Lattanzi narra la paranoia di Francesca

un thriller in un cortile e nella testa della protagonista

ANTONELLA LATTANZI, ''QUESTO GIORNO CHE INCOMBE'' (HARPERCOLLINS, PP. 458 - 19,50 ).
    Francesca è un'artista che si è trovata, da una carriera fortunata, incastrata a lavorare a Milano come grafica, mentre amerebbe disegnare liberamente, creare una propria storia per bambini. E come ogni artista è disponibile e fragile; il suo cercar di ragionare finisce per allontanarla dalla realtà, mentre è quando si lascia andare ai propri fantasmi e a quelli del mondo che l'assillano che riesce a creare qualcosa di forte e bello, che fa esultare l'editor e la casa editrice che aspettano il suo lavoro da anni.
    L'occasione di realizzarlo viene quando Massimo, il marito, ha un incarico universitario a Roma e lei accetta contenta di cambiare vita, di licenziarsi e trasferirsi di città, dove, nel tempo lasciatole libero dalle sue due bambine, Emma e Angela, potrà dedicarsi alla sua opera. Arrivano così nel ridente condominio Giardino di Roma in un quartiere residenziale, immerso nel verde, chiuso da un cancello di colore rosso, che si rivela presto simbolico di qualcosa di inquietante. Infatti presto per Francesca cambia tutto. La vita, prima amorosa e quasi simbiotica con Massimo, che ora lavora molto ed è via dalla mattina presto alla sera tardi, si trasforma in giornate solitarie, tra gente che non conosce, invadente con la propria cordialità e quel conoscersi tutti e aiutarsi l'un l'altro. Le figlie la occupano molto, non si sente più libera, non riesce a lavorare come voleva tanto, ha mal di testa, è perseguitata dall'insonnia e, come a cancellare quel che vive, perde la memoria di quel che fa, anche delle cose semplici e quotidiane o legate alle bambine. A un cero punto, si può dire, non le riesce più di tenere unite ragione e fantasia, impegni e libertà, le manca quel prendersi le responsabilità e condividere le cose del marito sempre distratto e lontano, e il suo equilibrio salta. A darle una ulteriore spinta arriva anche la tragedia della sparizione, del rapimento di una bambina, Teresa coetanea e amichetta di Angela, dal cortile del palazzo, controllatissimo, per cui ben presto si sospetta il colpevole sia uno del condominio.
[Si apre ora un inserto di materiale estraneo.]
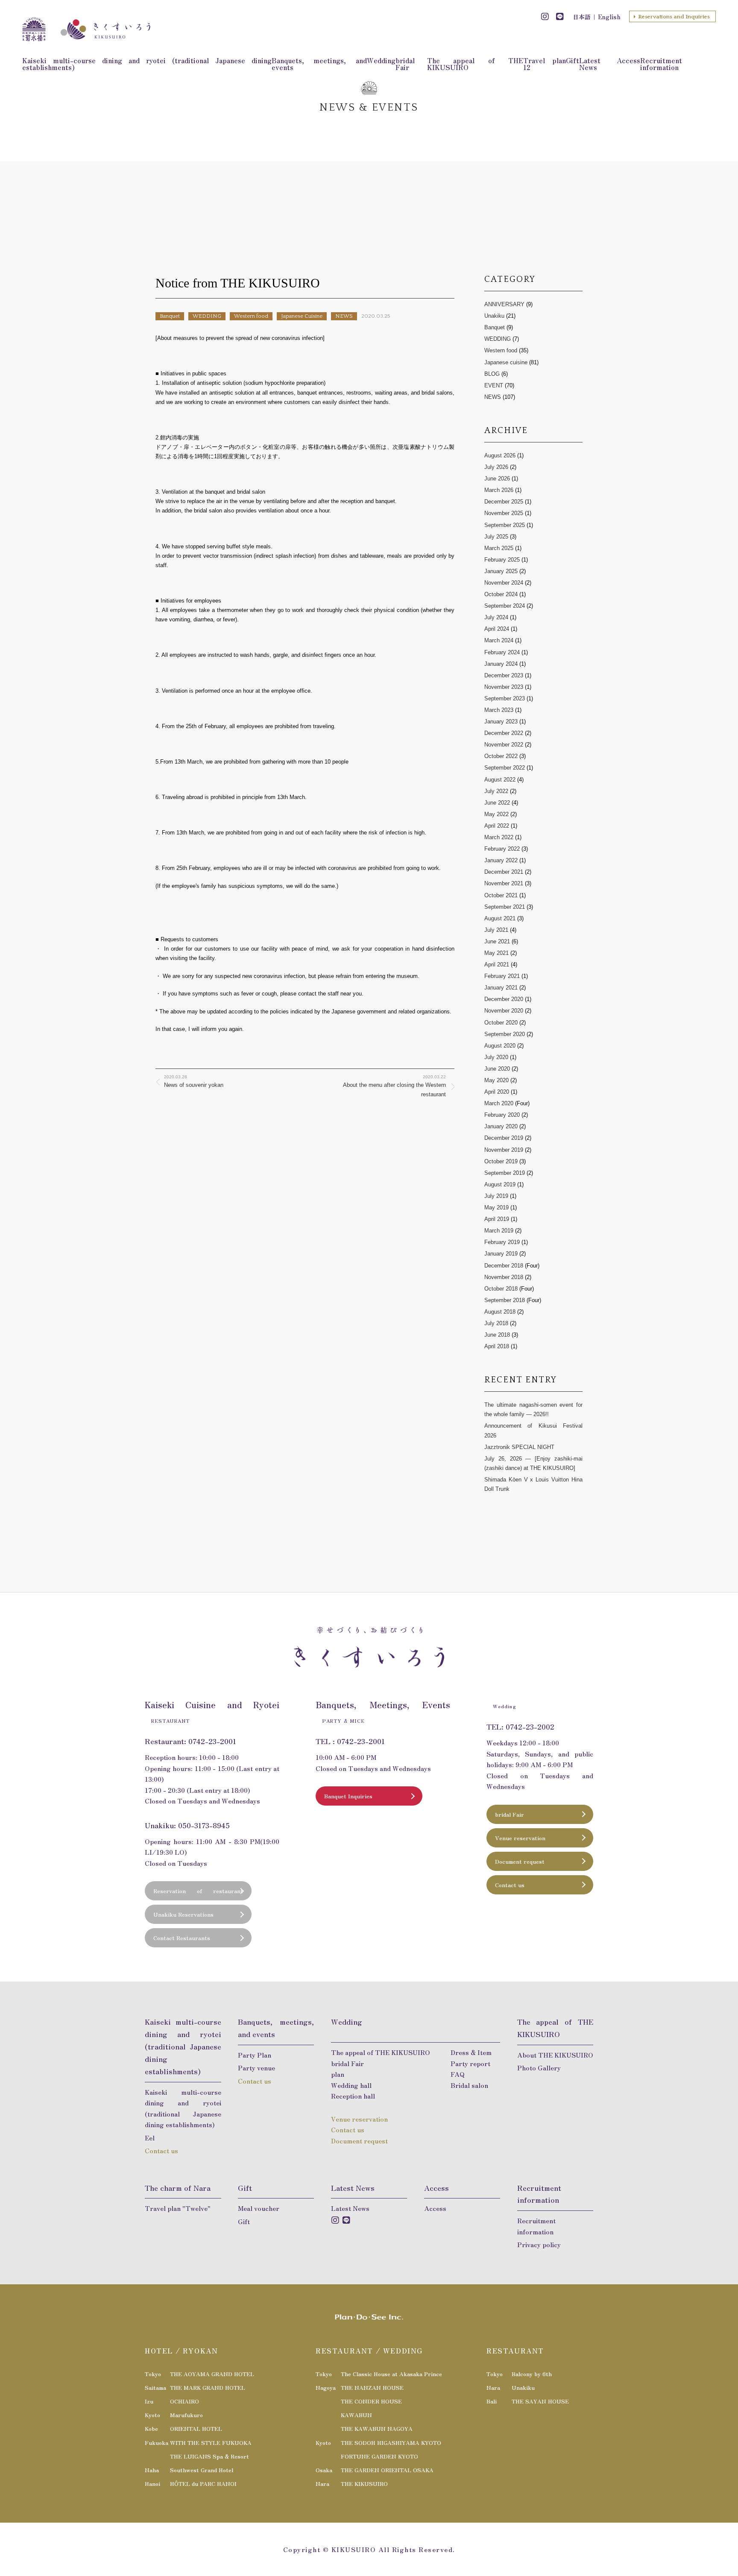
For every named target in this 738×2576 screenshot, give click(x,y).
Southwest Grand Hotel (201, 2470)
    Francesca si sente perseguitata, assediata nella nuova casa e scivola in un rapporto col mondo sempre più paranoico, prendendosela con Massimo, con le figlie sino a desiderare non fossero nate, e le capita di passare da momenti di dolcezza a scoppi di rabbia furiosa, dopo le quali cade in depressione: ''cosa sto facendo alle mie figlie!''. Comincia anche ad essere attratta dal vicino di casa musicista, solitario, bello, gentile.
    Nella sua follia, sentendosi anche spiata e ostile al coeso gruppo dei condomini cui non riesce a adattarsi, trova conforto solo nella protezione della casa in cui si isola e con questa parla e si confronta, la casa, ed è una delle belle invenzioni del libro, diventa la sua testa piena di pensieri contrastanti, di illusioni, desideri, sensi di colpa. E' che il gioco diventa minuzioso e ossessivo, la Lattanzi lo cesella e costruisce con abilità narrativa ma forse rischia di divenire ridondante, la metafora esistenziale si perde anche in momenti scontati e banali, come nella contrastata ma prevedibile storia d'amore col vicino. Certo il racconto alla ricerca del pedofilo diventa sempre più un thriller, però soffocato appunto dai particolari della paranoia di Francesca, dai suoi pensieri e sentimenti, così che i colpi di scena nella vita del condominio arrivano lentamente, pur solleticando la vicenda la curiosità del lettore sino a quelli che si susseguono invece rapidi in una serie di finali drammatici, senza speranza. (ANSA).